The proposed settlement also requires Fidelity to notify the FTC before acquiring 50 percent or more of any joint title plant in California, Colorado, Nevada, New Mexico, Oregon, and Texas, where the FTC said Fidelity’s acquisitions increased Fidelity’s ownership interest in title plants, which are databases used by title insurers and others to determine ownership of real property in connection with underwriting and issuance of title insurance polices.

In a complaint, the FTC said Fidelity’s 2008 acquisition of former LandAmerica underwriters Lawyers Title Insurance Corp., Commonwealth Land Title Insurance Co. and United Capital Title Insurance Co. reduced competition in six geographic areas including the Detroit, Mich., and Portland, Ore., metro areas, and an additional four counties in Oregon (Benton, Jackson, Marion, and Linn).

The U.S. Justice Department allowed the acquisition to proceed, despite worries that it would lead to further market concentration of the title insurance business in the hands of a handful of national underwriters.

The acquisition made Fidelity the nation’s largest title insurer, together with with rival First American Corp. controlling a combined market share  of 70 percent or more in 11 of the 12 states with the biggest gross title insurance premiums, opponents said at the time.

In Portland, the FTC says the acquisition left Fidelity with a controlling interest in the lone title plant providing title insurance information services for the area. In the three other counties, the acquisition reduced the number of independent title plants from four to three.

In Detroit, the FTC charged that the acquisition might give Fidelity the power to affect the competitive significance of an independent title services provider, Data Trace. Data Trace is the only company besides Fidelity with a "complete and up-to-date title plant" in Michigan’s Oakland, Macomb and Wayne counties, the FTC said.

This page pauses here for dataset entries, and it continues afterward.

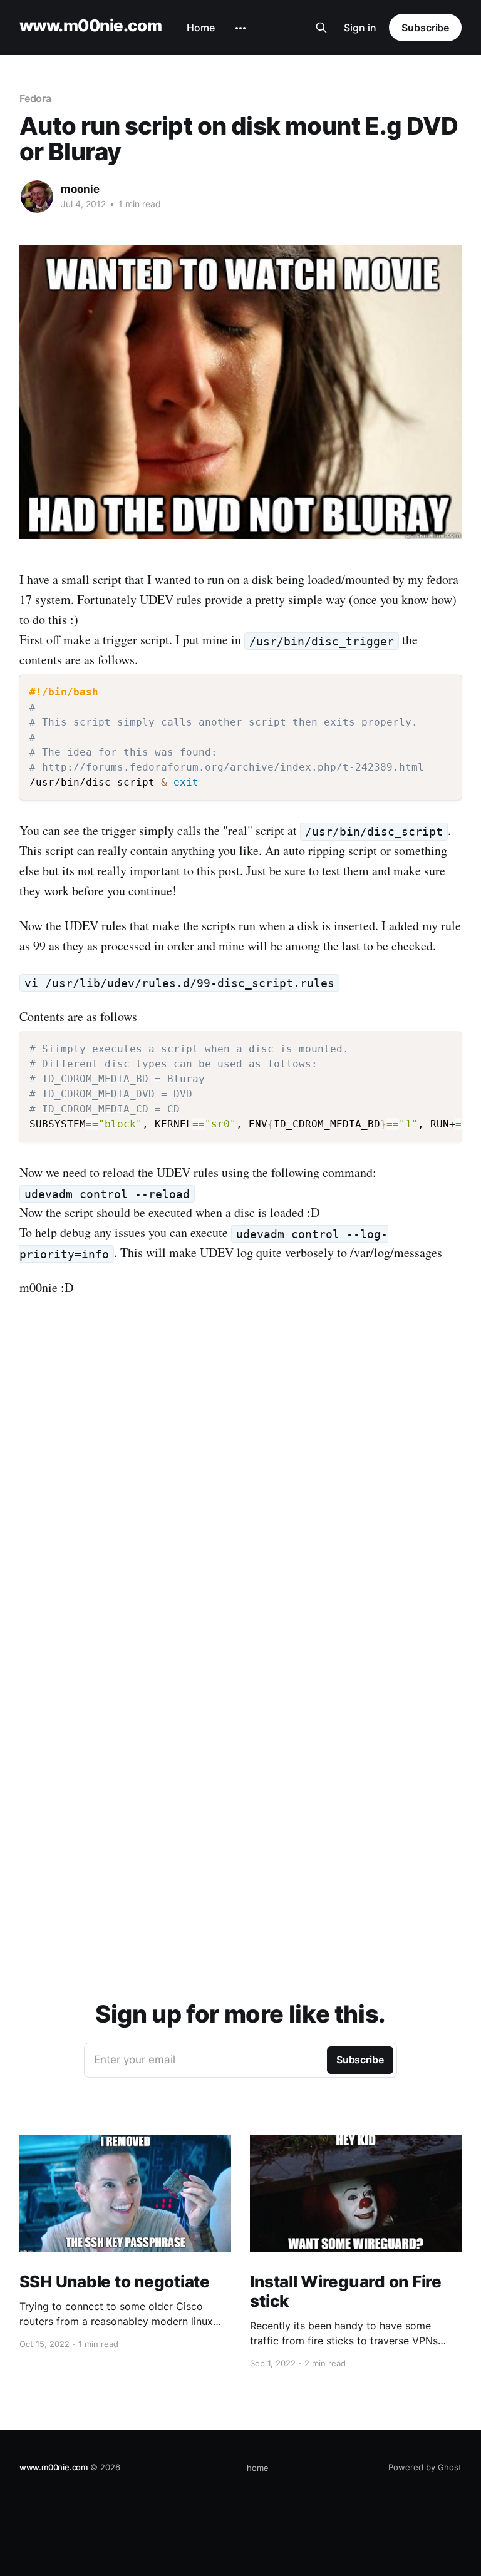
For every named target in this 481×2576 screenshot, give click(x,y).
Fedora (35, 98)
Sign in (360, 27)
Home (201, 27)
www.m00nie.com (90, 26)
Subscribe (425, 27)
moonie (80, 189)
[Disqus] (240, 1483)
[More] (240, 28)
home (258, 2468)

The proposed settlement requires Fidelity to sell part of its ownership in the joint title plant in Portland, Ore., to Northwest Title, and to sell a copy of the data from each of the title plants serving Oregon’s Benton, Jackson, Linn, and Marion counties to Northwest.

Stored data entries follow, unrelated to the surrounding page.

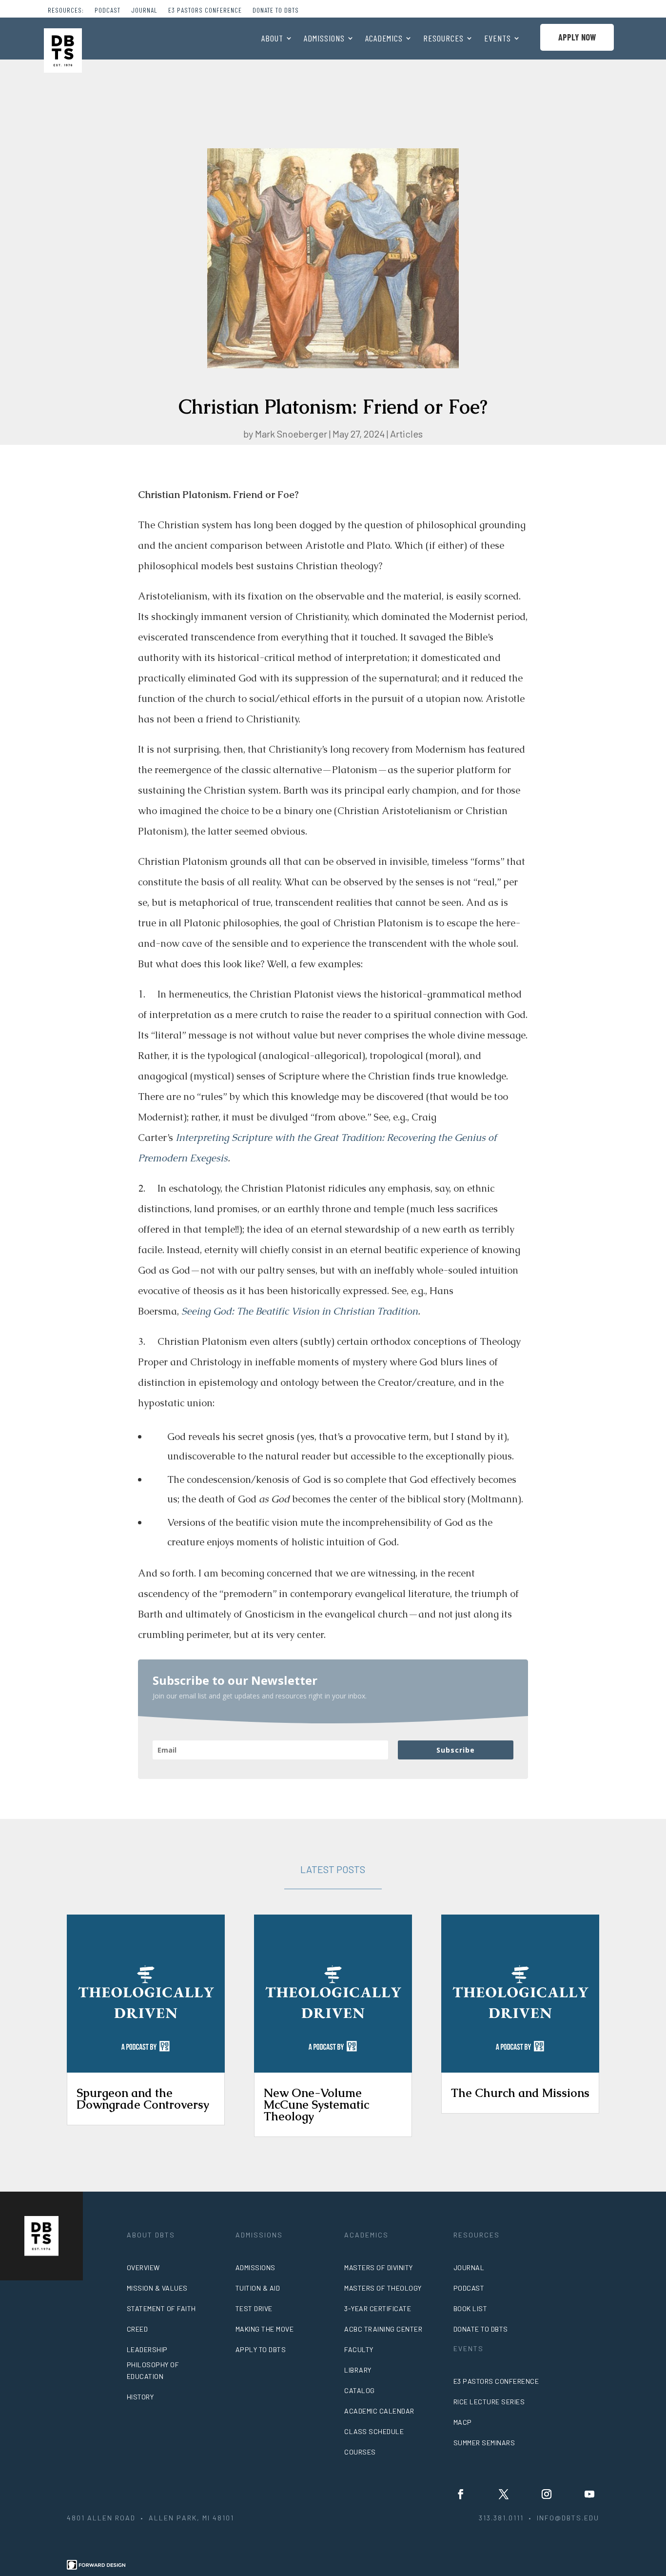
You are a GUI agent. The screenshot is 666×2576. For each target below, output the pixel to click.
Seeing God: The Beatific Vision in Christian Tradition (299, 1311)
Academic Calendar (379, 2411)
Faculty (358, 2349)
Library (358, 2370)
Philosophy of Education (153, 2370)
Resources (443, 39)
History (140, 2397)
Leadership (147, 2349)
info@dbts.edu (568, 2518)
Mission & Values (157, 2288)
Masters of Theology (383, 2288)
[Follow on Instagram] (546, 2494)
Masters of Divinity (378, 2267)
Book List (470, 2308)
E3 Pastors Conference (205, 10)
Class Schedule (374, 2431)
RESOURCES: (66, 10)
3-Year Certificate (377, 2308)
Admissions (324, 39)
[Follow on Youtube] (589, 2494)
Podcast (107, 10)
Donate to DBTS (276, 10)
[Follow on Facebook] (460, 2494)
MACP (462, 2422)
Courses (360, 2452)
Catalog (359, 2390)
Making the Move (264, 2329)
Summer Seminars (484, 2442)
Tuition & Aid (257, 2288)
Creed (137, 2329)
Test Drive (254, 2308)
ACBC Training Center (383, 2329)
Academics (384, 39)
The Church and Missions (520, 2092)
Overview (143, 2267)
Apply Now (577, 37)
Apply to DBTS (260, 2349)
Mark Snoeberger (291, 433)
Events (497, 39)
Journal (144, 10)
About (272, 39)
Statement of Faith (161, 2308)
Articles (406, 433)
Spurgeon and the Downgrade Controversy (143, 2098)
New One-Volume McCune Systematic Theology (316, 2104)
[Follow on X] (503, 2494)
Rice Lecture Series (489, 2401)
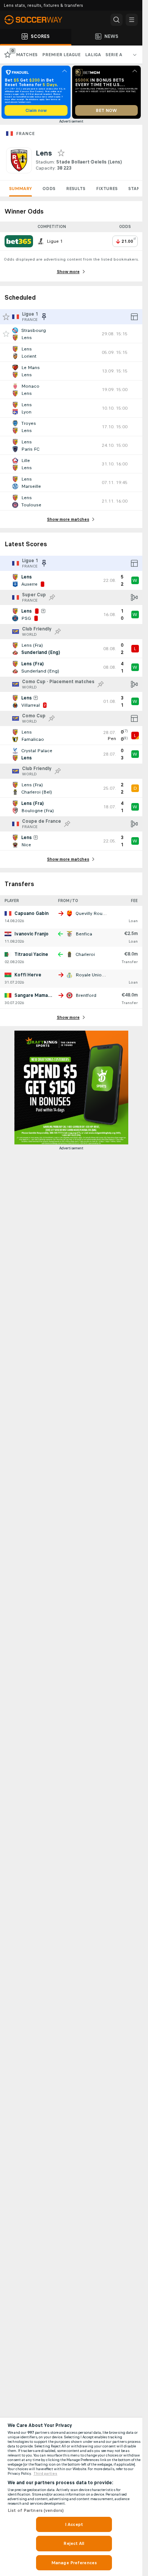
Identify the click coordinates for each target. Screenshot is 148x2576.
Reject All (73, 2543)
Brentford (86, 995)
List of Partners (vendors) (36, 2510)
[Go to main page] (38, 19)
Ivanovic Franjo (31, 934)
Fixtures (107, 188)
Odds (49, 188)
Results (75, 188)
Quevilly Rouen (92, 913)
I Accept (74, 2524)
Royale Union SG (94, 975)
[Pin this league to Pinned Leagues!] (52, 597)
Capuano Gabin (31, 913)
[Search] (116, 20)
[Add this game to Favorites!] (6, 334)
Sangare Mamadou (35, 995)
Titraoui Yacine (31, 954)
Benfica (84, 934)
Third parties (45, 2473)
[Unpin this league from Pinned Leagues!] (44, 317)
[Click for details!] (71, 334)
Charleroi (85, 954)
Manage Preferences (74, 2562)
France (25, 133)
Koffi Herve (27, 975)
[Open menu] (132, 20)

The proposed settlement also requires Fidelity to sell a copy of the title data in the three Detroit-area counties where Data Trace acquired information from LandAmerica to an "FTC-approved buyer."

The proposed settlement is subject to public comment for 30 days. The FTC will decide whether to make it final after the public comment period closes on Aug. 16.

A Fidelity spokesman did not respond immediately to a request for comment.